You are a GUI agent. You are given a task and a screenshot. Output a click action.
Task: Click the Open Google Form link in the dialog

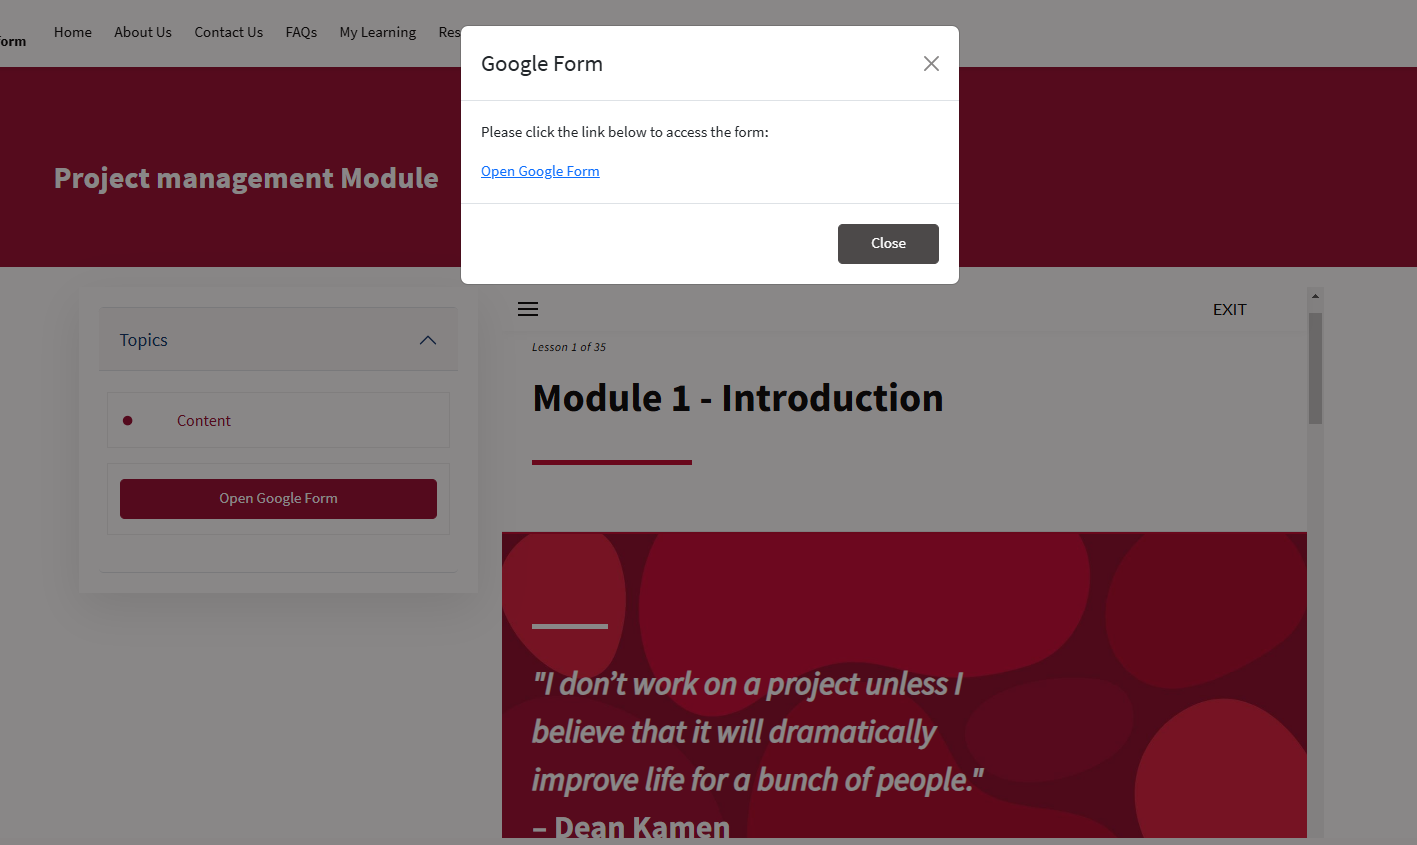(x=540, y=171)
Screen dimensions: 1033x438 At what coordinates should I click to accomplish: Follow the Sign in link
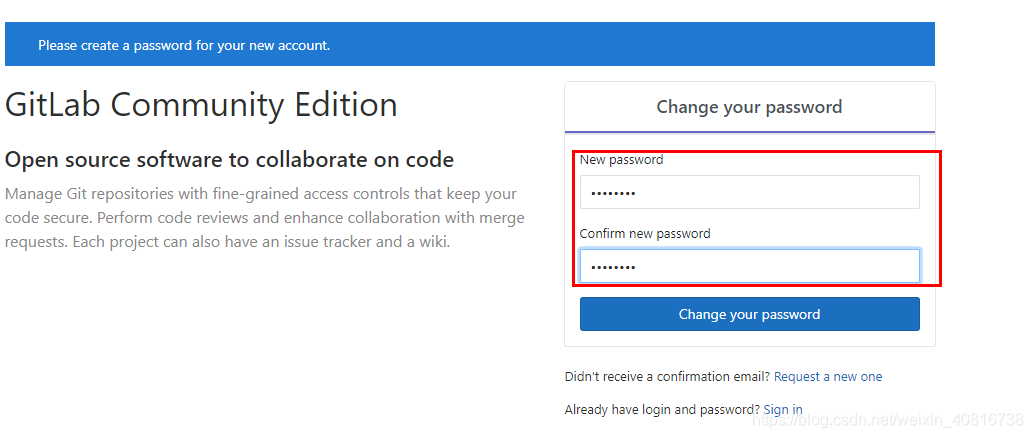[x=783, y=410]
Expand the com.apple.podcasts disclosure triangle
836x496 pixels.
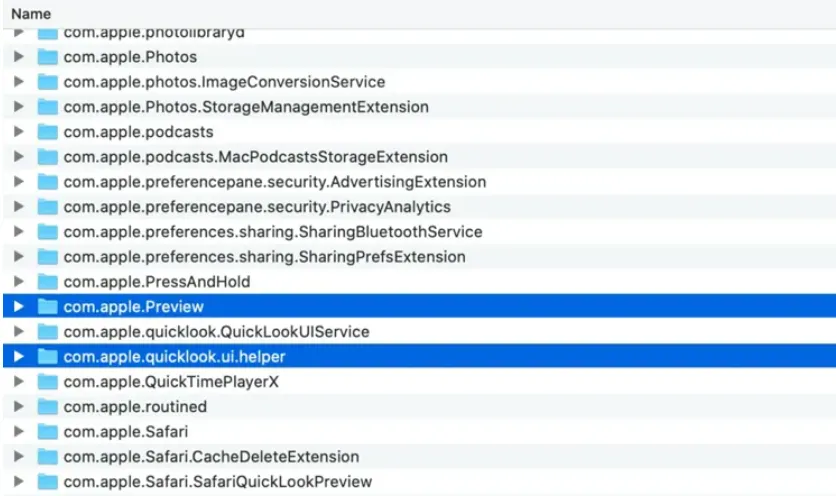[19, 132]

########

● Exercise description: What you output should match the records line for line, minus the pictures.

● Exercise solution:
You are a GUI agent. You are given a task and a screenshot. Output a click action.
Task: Click the Open Google Form link in the dialog

(x=540, y=171)
Screen dimensions: 1033x438 At what coordinates should I click to accomplish: Follow the Sign in link
[x=783, y=410]
Expand the com.apple.podcasts disclosure triangle
836x496 pixels.
[19, 132]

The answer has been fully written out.